The program allows for people to purchase 10 lunch or breakfast meal packages. The packages are distributed to hospitals and clinics, grocery stores, pharmacies, social work agencies and clinics, civil service offices, post offices, police and fire stations.
Garcia Hall said the program donated 1,200 meals in its first week of distribution, and meals are charged at a subsidized price by Food Fight as a way to give immediate hours to their employees.
Collins described a similar program Banzo and a number of other Madison local restaurants are involved in, including RockHound and Food Fight.
The Wisconsin Health Care Heroes is a program using gift card sales as a way to benefit local restaurants and healthcare workers. People can go to the organization’s website and make a donation to be used to buy $15 gift cards from local restaurants. These gift cards are distributed to healthcare workers.
“It helps the restaurant because we make gift card sales, [and] it helps the purchaser and the healthcare workers,” Collins said.
In addition to these programs, community members are doing what they can to make a difference.
Garcia Hall said there is an increase in gift card sales, as well as people trying to make efforts to visit local restaurants they otherwise would miss.

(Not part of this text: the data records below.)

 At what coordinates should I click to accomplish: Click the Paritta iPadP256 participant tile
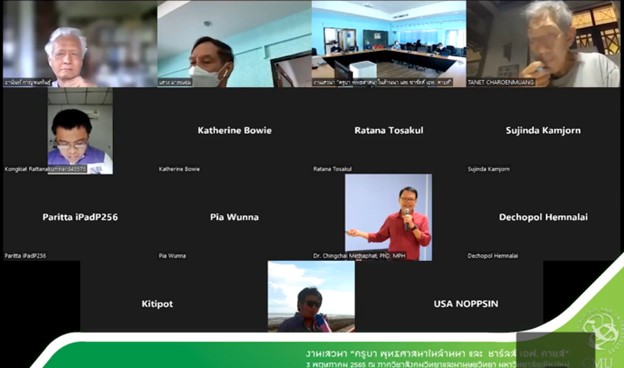pyautogui.click(x=80, y=217)
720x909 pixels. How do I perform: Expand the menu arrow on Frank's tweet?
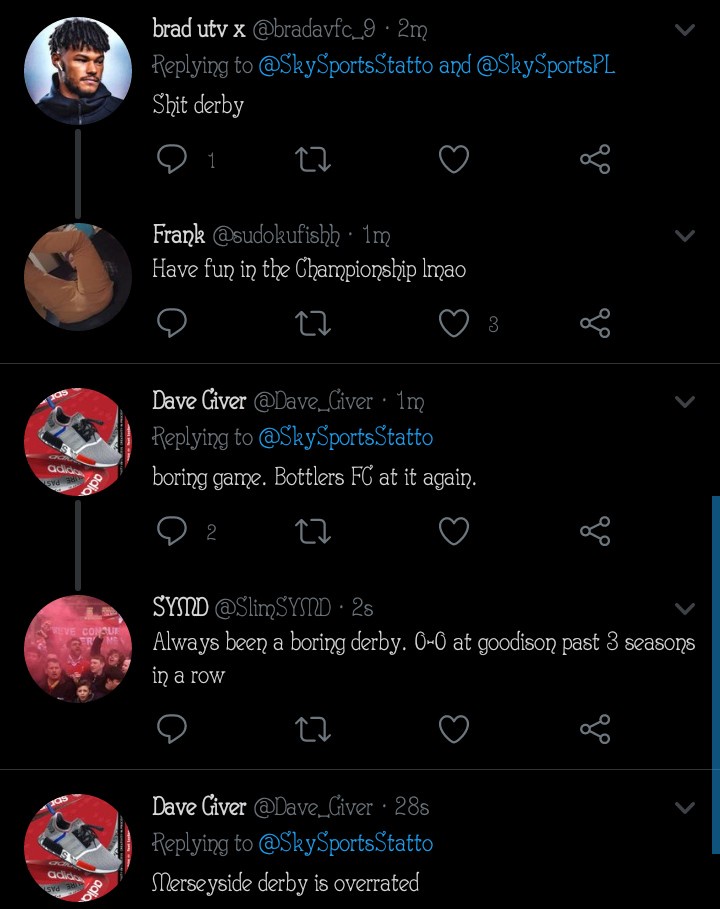coord(685,236)
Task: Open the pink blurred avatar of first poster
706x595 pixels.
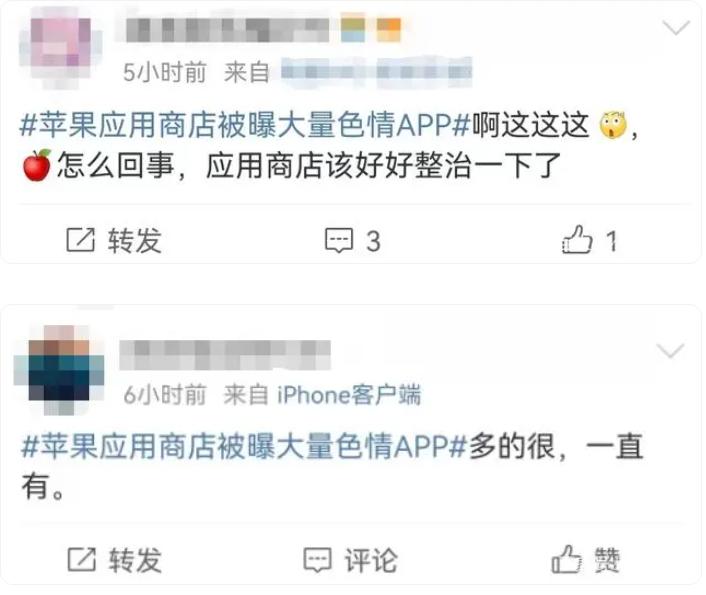Action: pos(61,48)
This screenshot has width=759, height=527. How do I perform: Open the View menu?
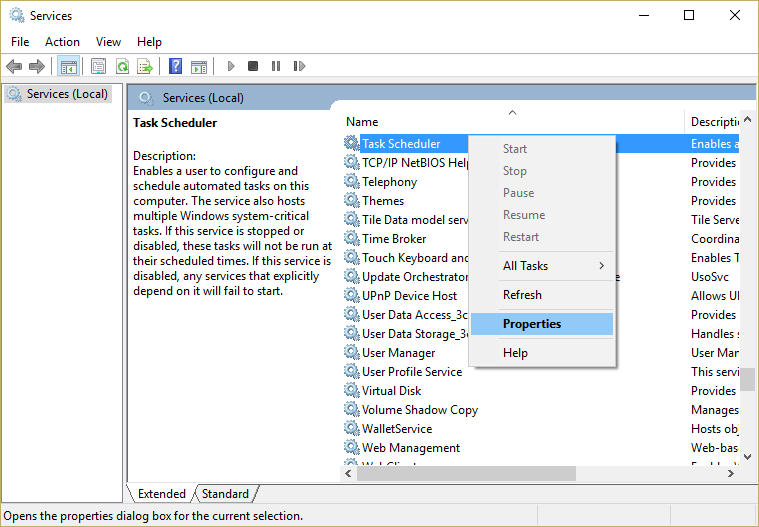click(x=108, y=42)
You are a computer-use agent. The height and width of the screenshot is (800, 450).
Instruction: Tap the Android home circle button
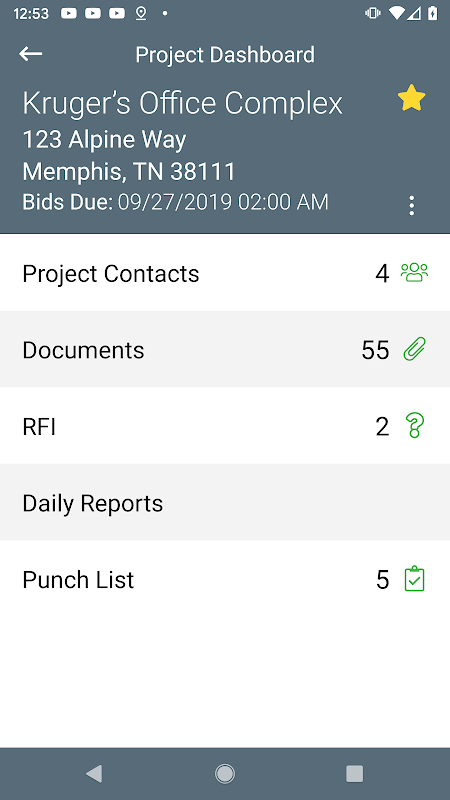click(224, 773)
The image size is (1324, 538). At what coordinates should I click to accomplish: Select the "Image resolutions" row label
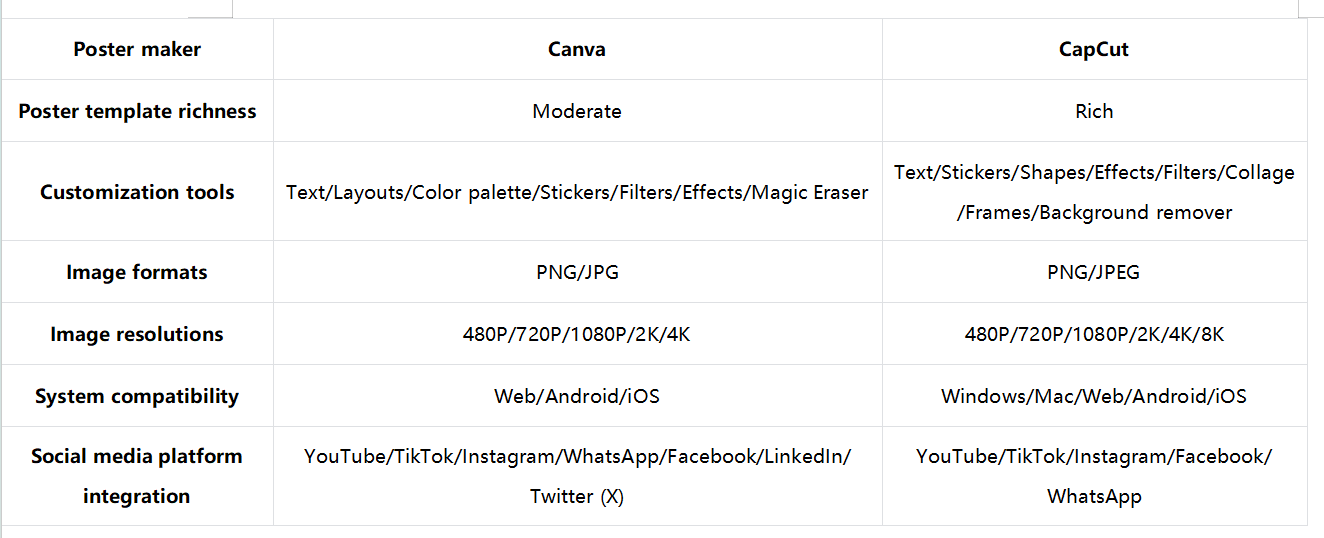137,334
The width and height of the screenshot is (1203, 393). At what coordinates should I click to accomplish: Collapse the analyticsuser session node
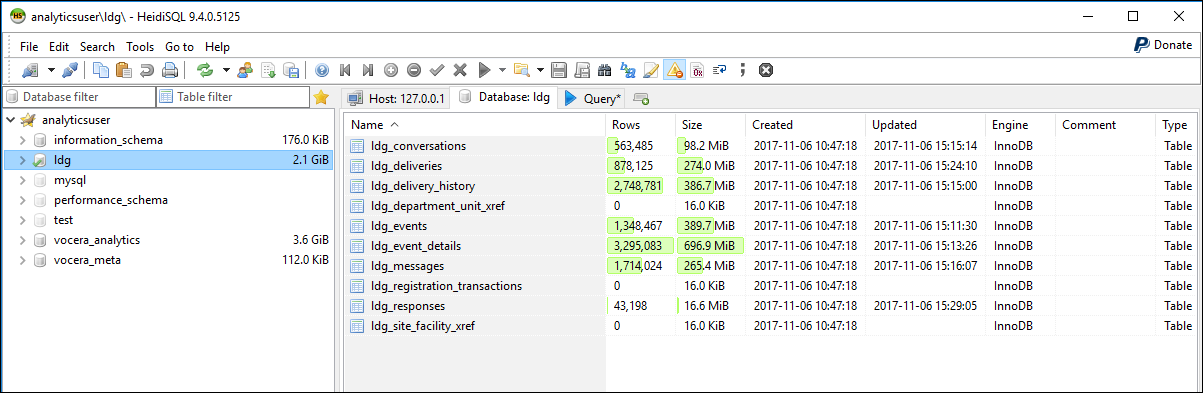pos(9,120)
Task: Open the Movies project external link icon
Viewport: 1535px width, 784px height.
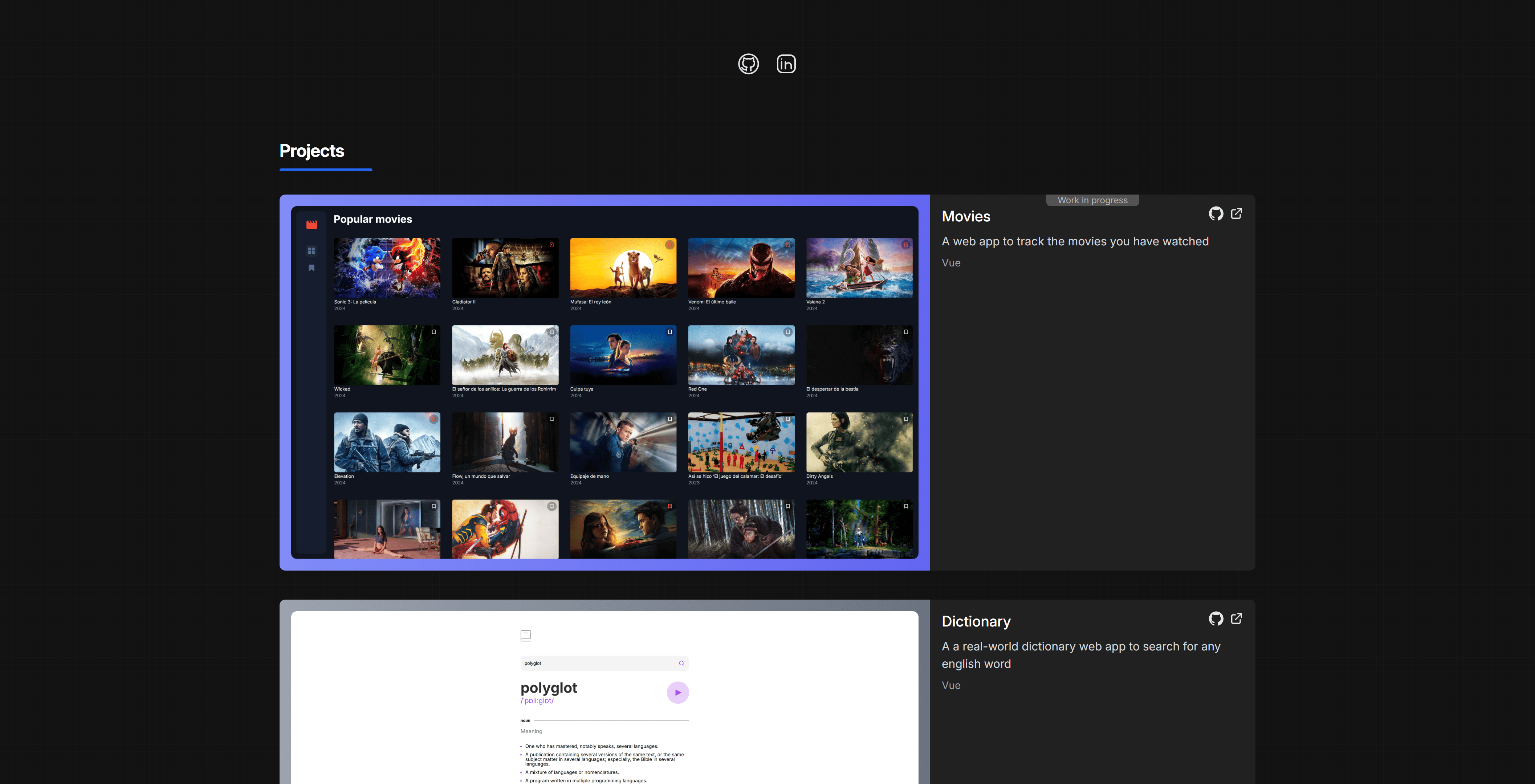Action: coord(1237,213)
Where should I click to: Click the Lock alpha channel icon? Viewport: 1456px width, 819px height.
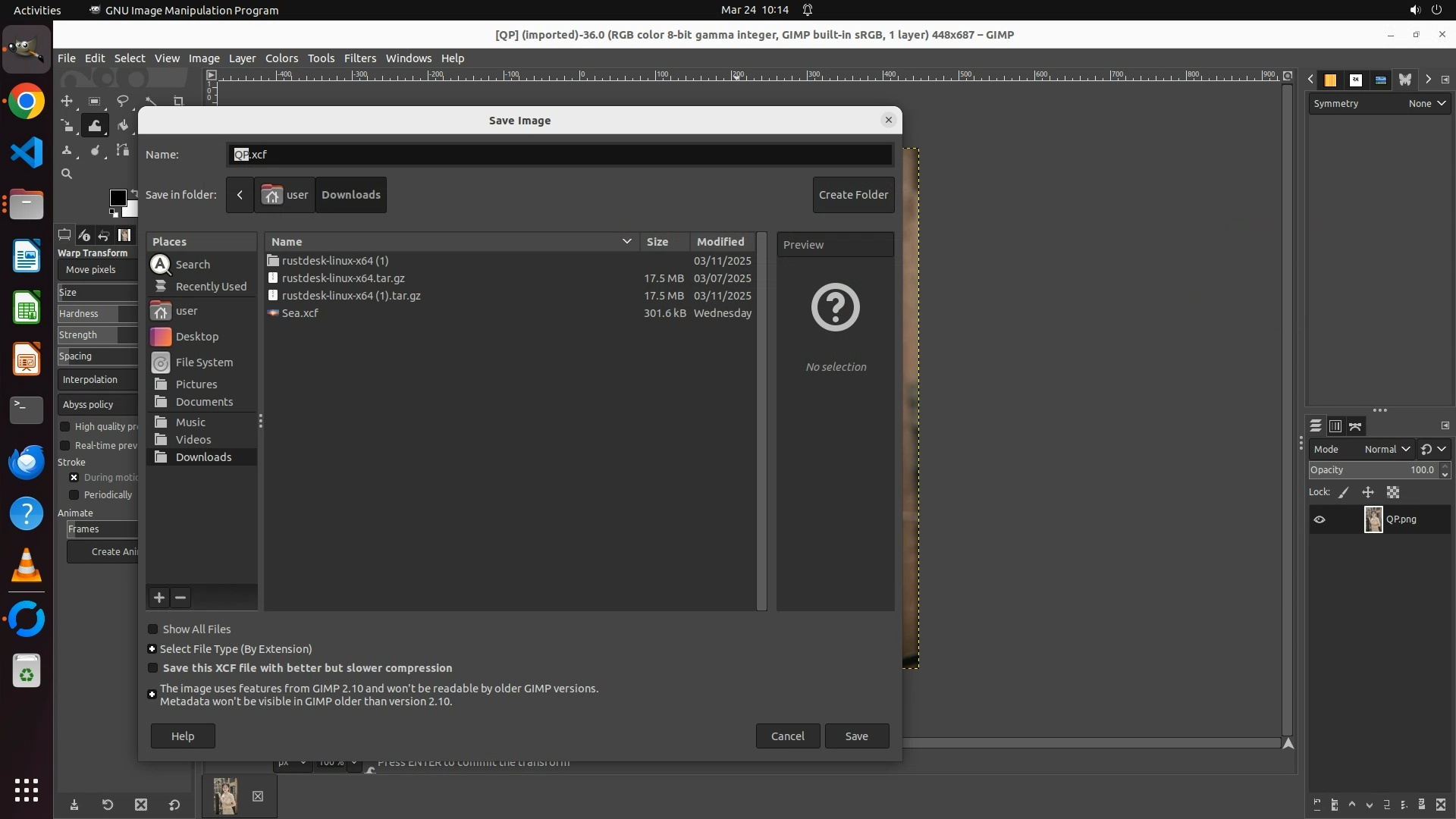tap(1393, 493)
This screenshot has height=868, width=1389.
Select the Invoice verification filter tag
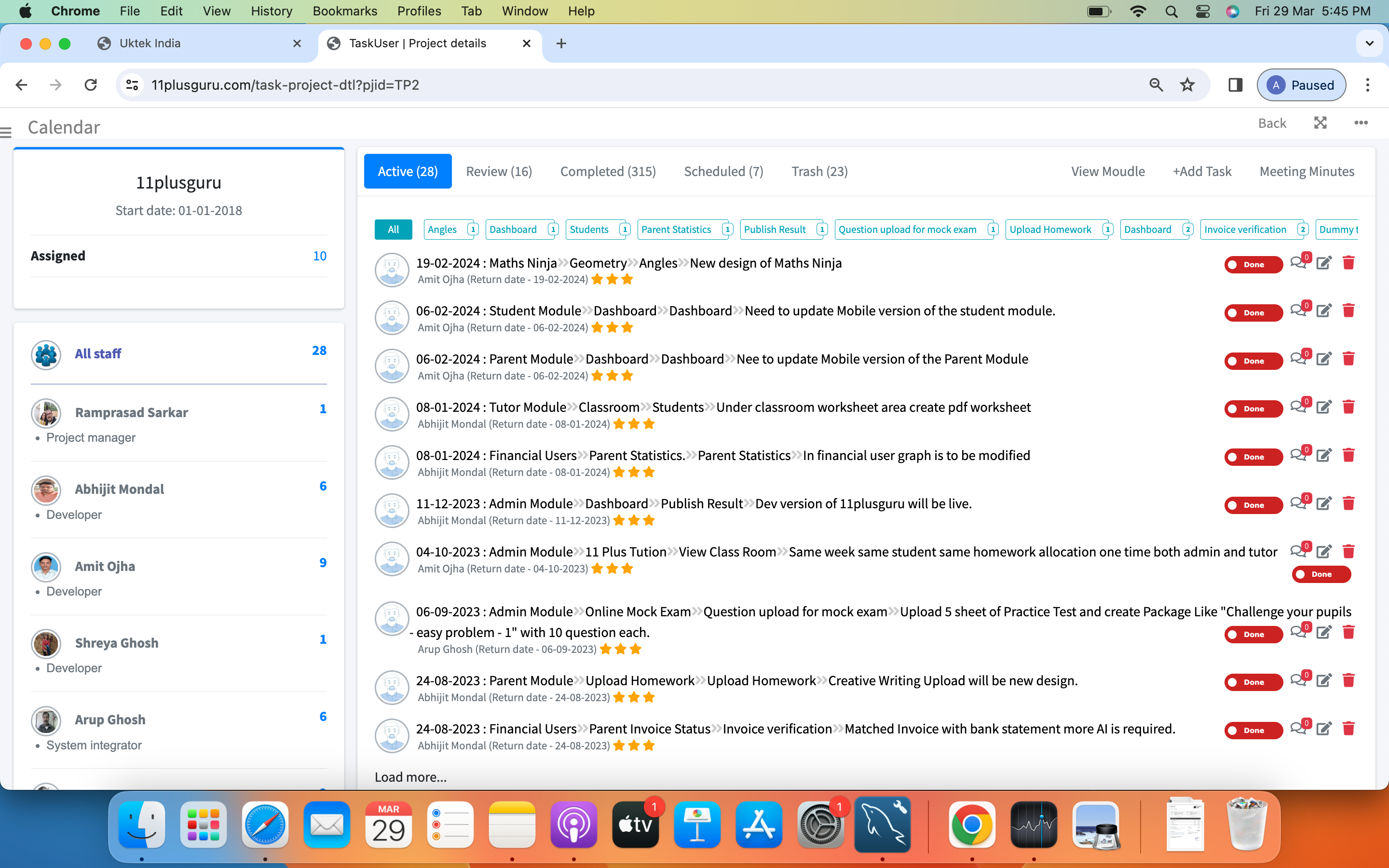(1245, 230)
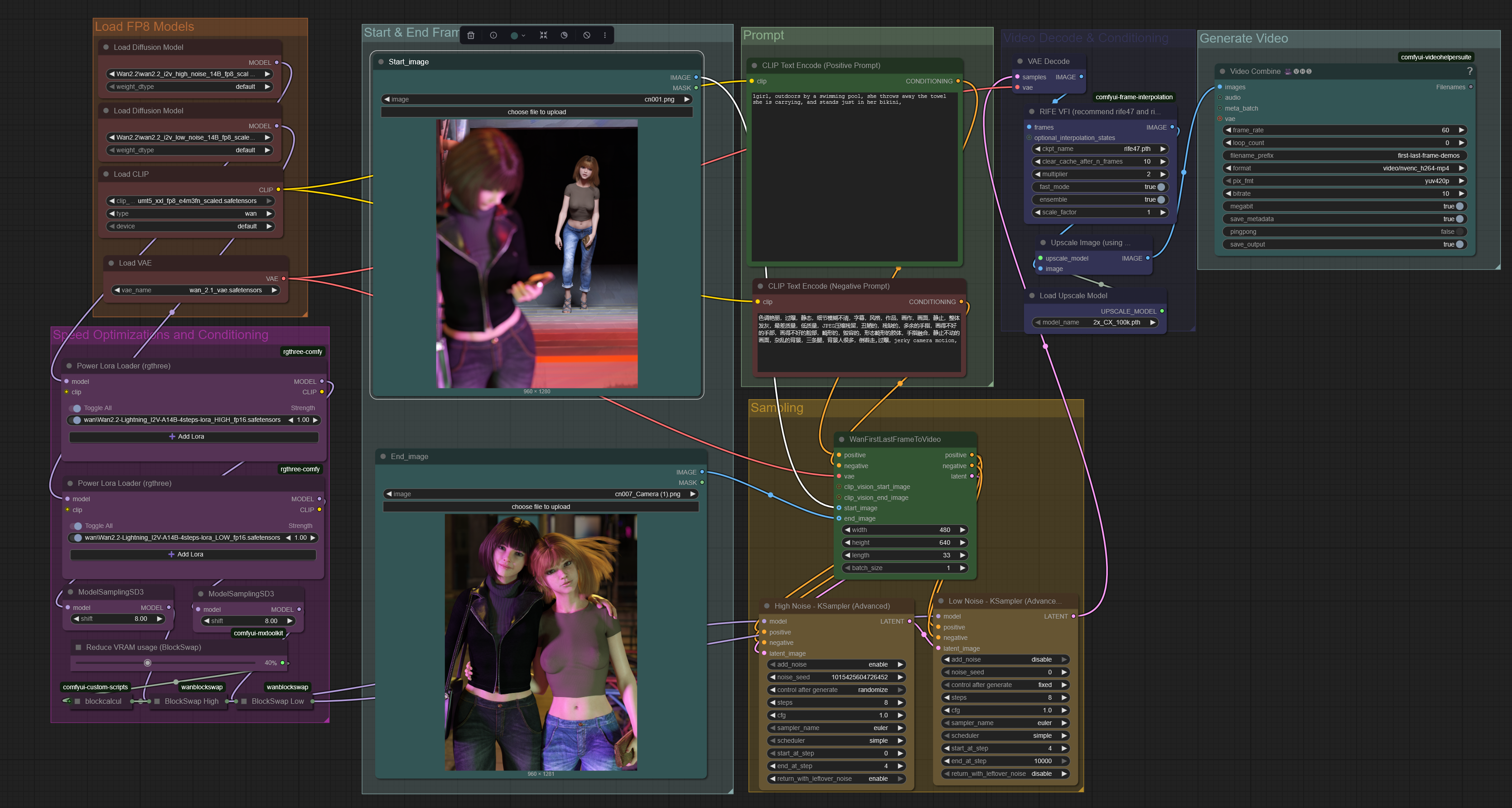The width and height of the screenshot is (1512, 808).
Task: Open the three-dot more options menu
Action: point(604,35)
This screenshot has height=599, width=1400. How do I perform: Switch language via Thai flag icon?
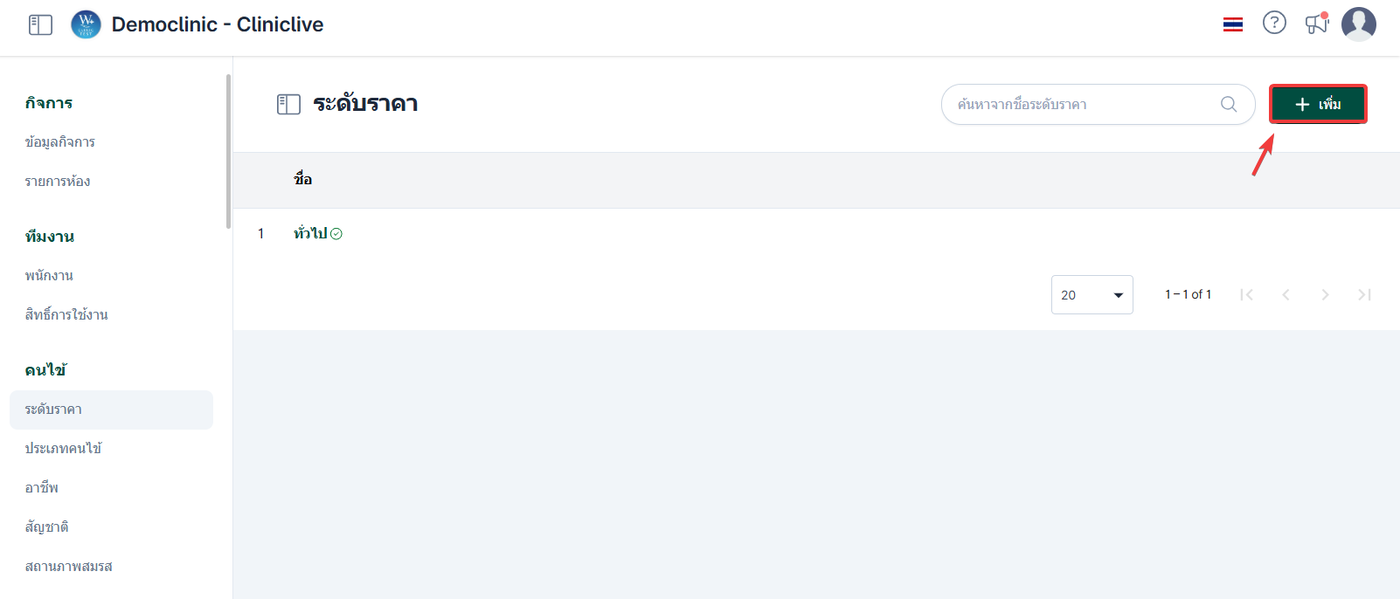coord(1232,24)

Collins described a situation about a community member who bought $150 worth of gift cards to be distributed with no name included and no questions asked.
At Rockhound, Warnke said there is an increase in tips, with some as large as 100 percent of the bill. Tips are being distributed equally among the unemployed staff.
“This Madison community is so giving, and we take care of each other,” Garcia Hall said. “People are stepping up and saying help the healthcare workers, and that’s what we can do, we can feed them.”